▶ [Goal of the exercise]:
Only an exact copy is wanted: the lines from the one holding "Instruction: Open the configuration file link" through the last line below, minus the pictures.

Stored items:
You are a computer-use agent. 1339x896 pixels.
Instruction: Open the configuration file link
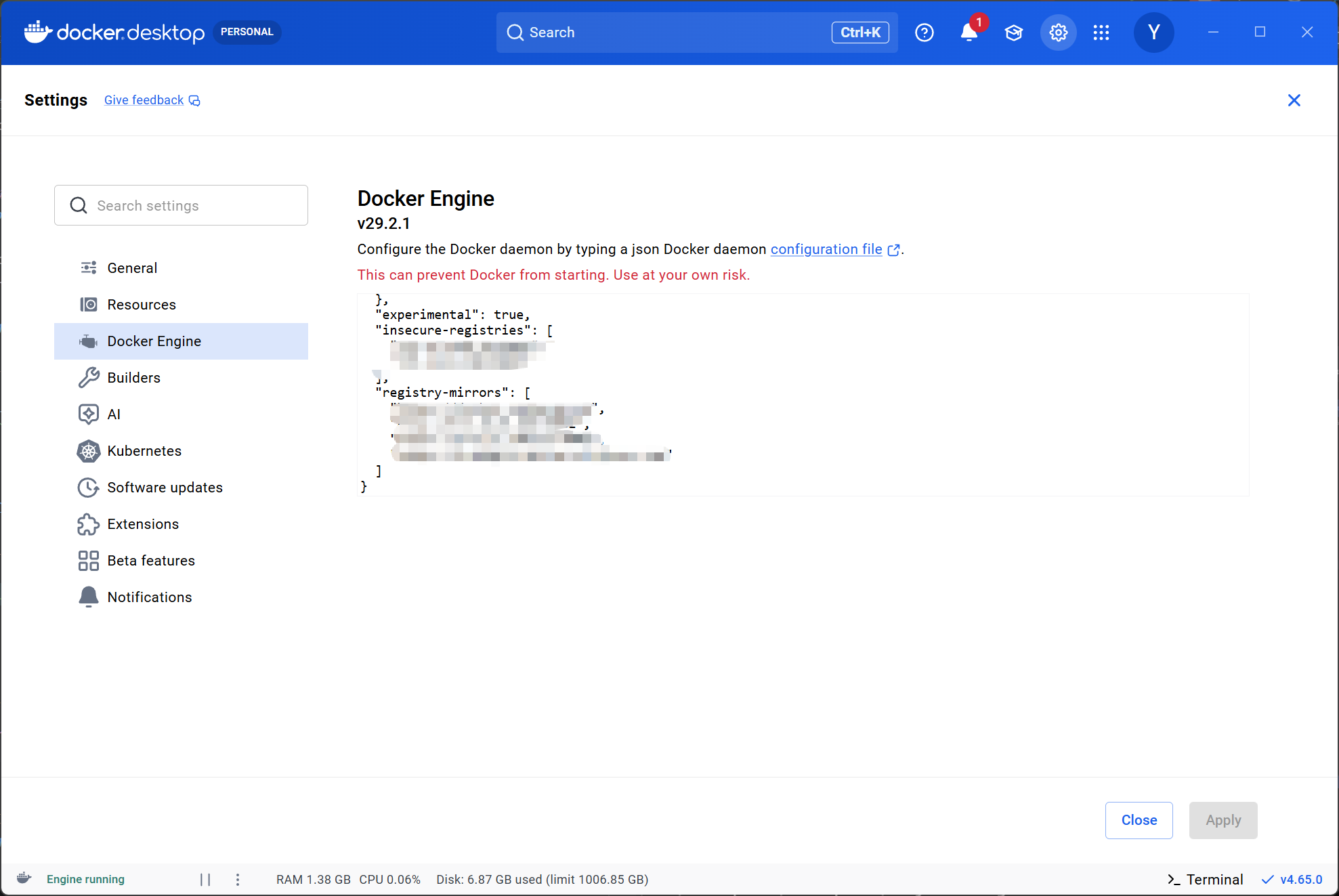point(826,249)
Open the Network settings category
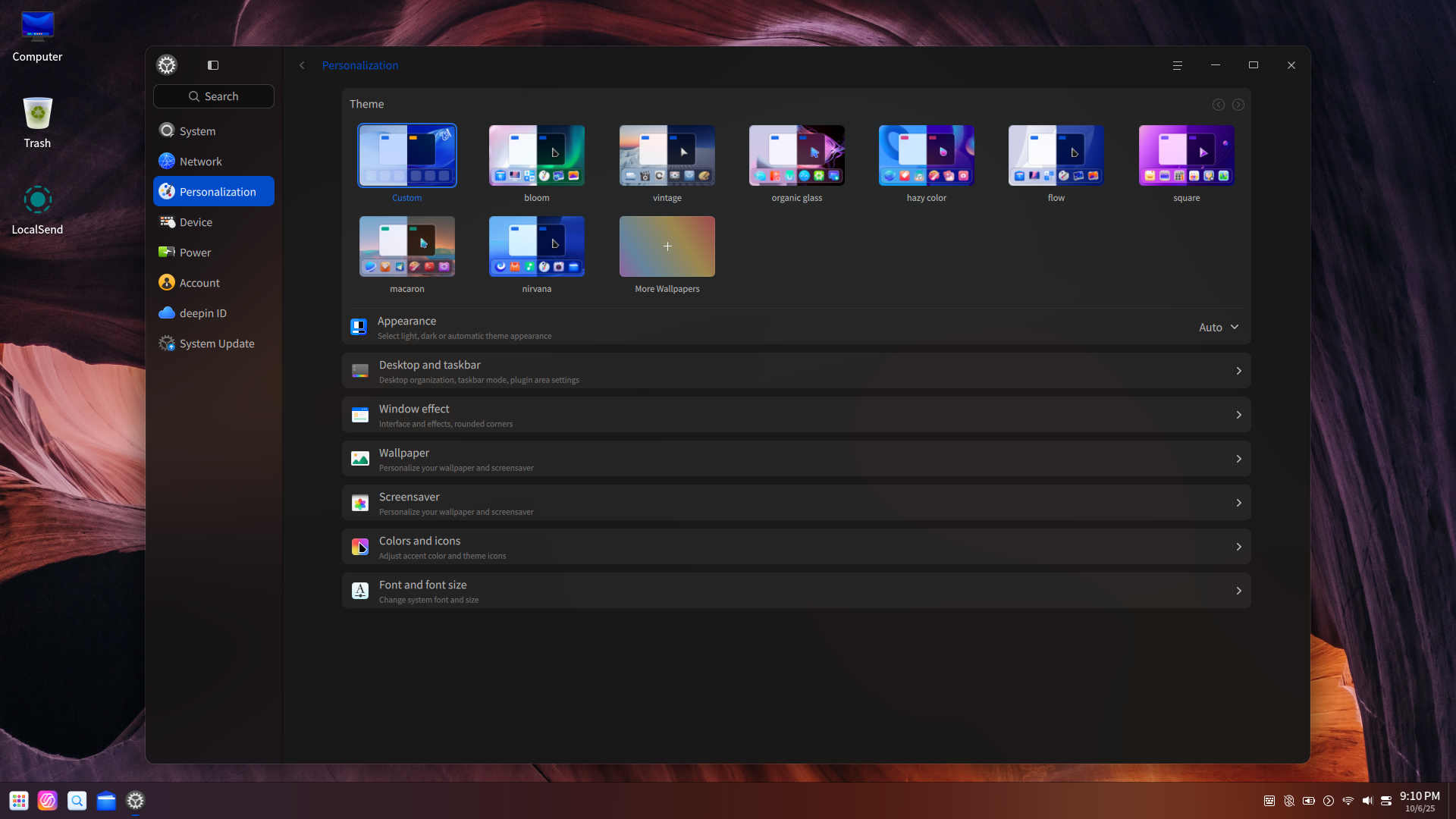This screenshot has height=819, width=1456. pos(201,162)
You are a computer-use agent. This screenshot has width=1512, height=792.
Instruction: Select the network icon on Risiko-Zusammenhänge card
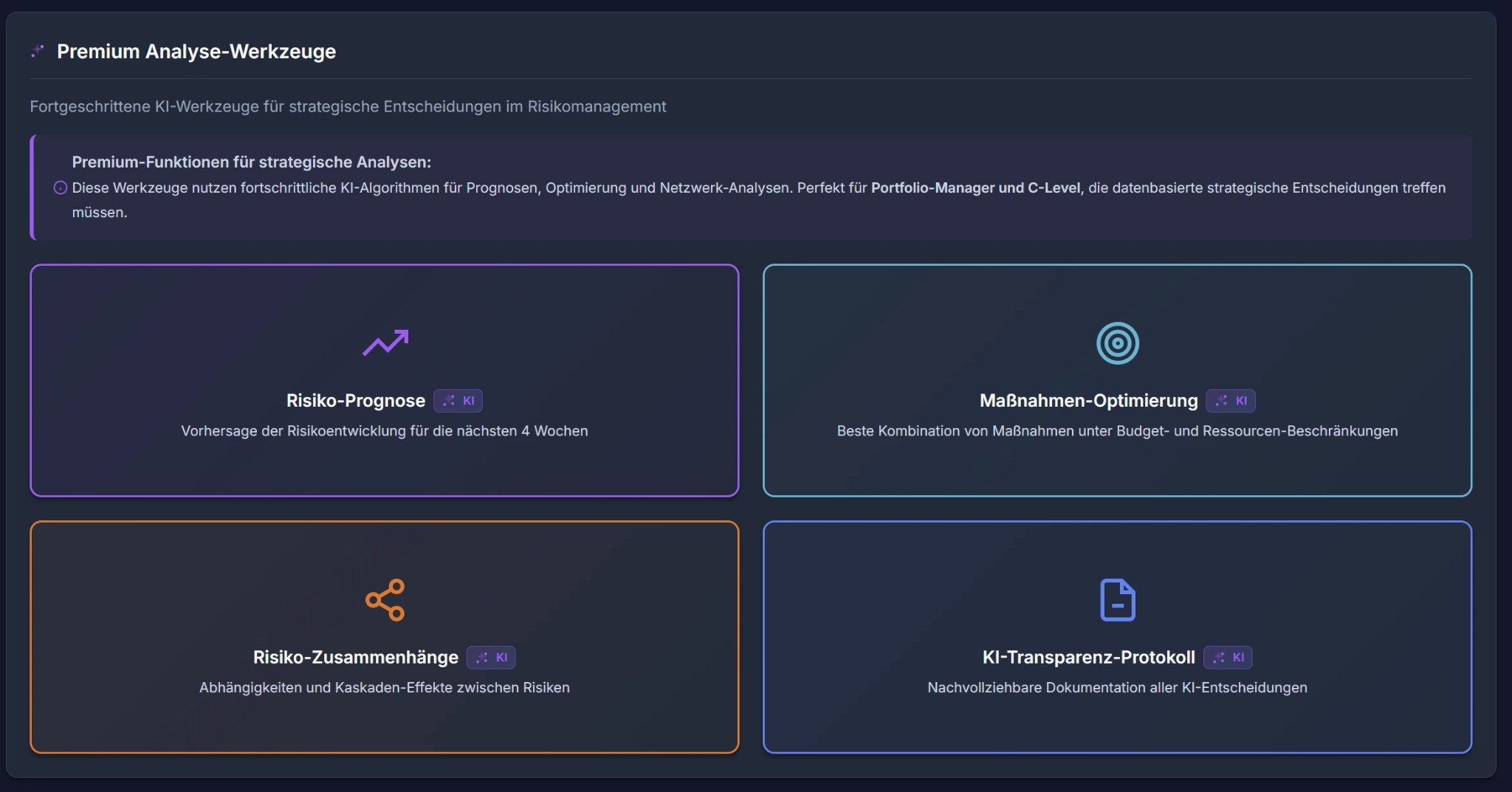[385, 599]
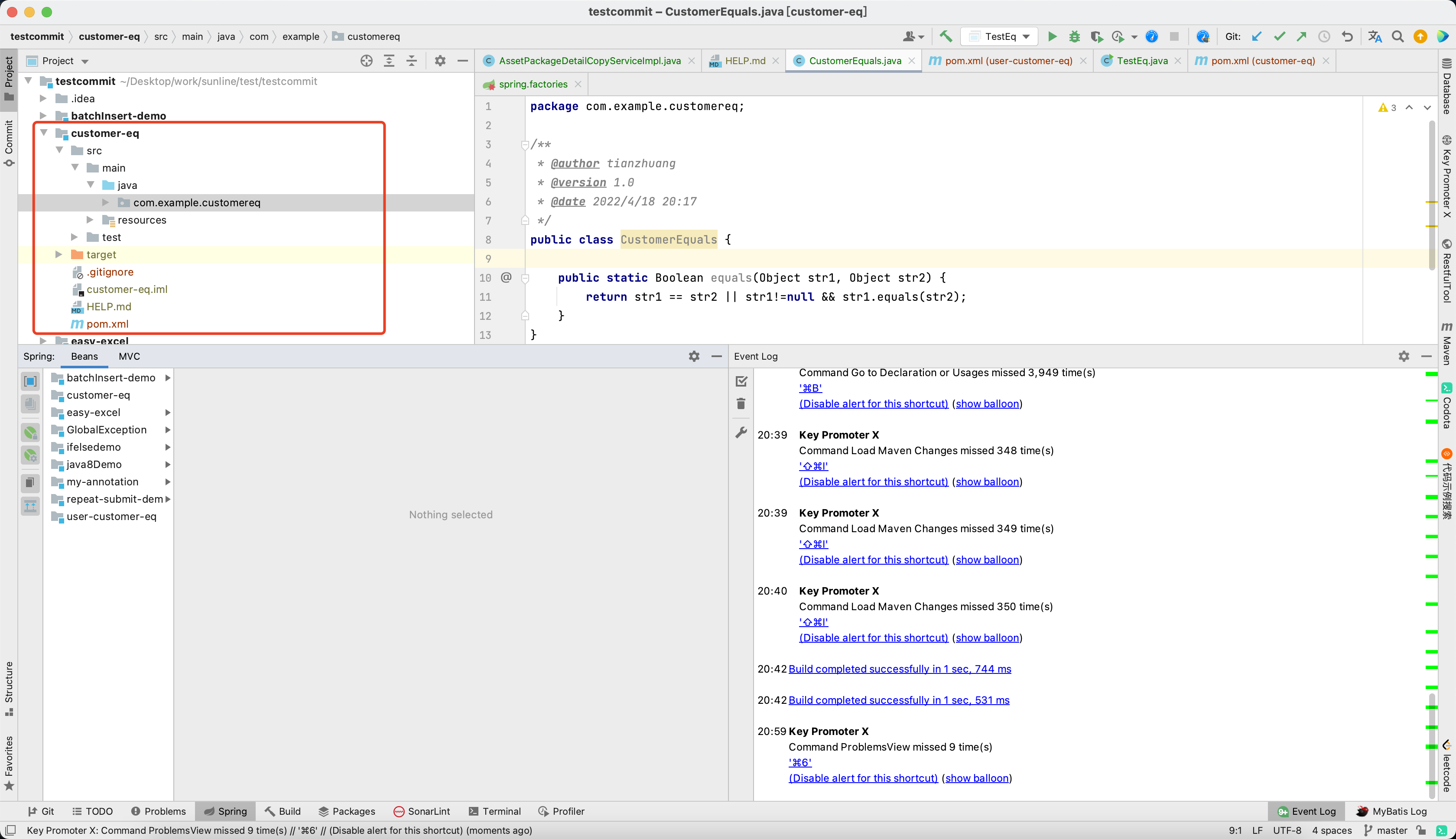The width and height of the screenshot is (1456, 839).
Task: Click Event Log wrench settings icon
Action: (x=741, y=432)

▶ [Task answer]:
Instruction: Open the configuration file link
point(826,249)
Open the Network settings category
This screenshot has height=819, width=1456. pos(201,162)
You are a computer-use agent. This screenshot has width=1512, height=792.
Instruction: Select the network icon on Risiko-Zusammenhänge card
[385, 599]
The width and height of the screenshot is (1456, 839).
Task: Click Event Log wrench settings icon
Action: (x=741, y=432)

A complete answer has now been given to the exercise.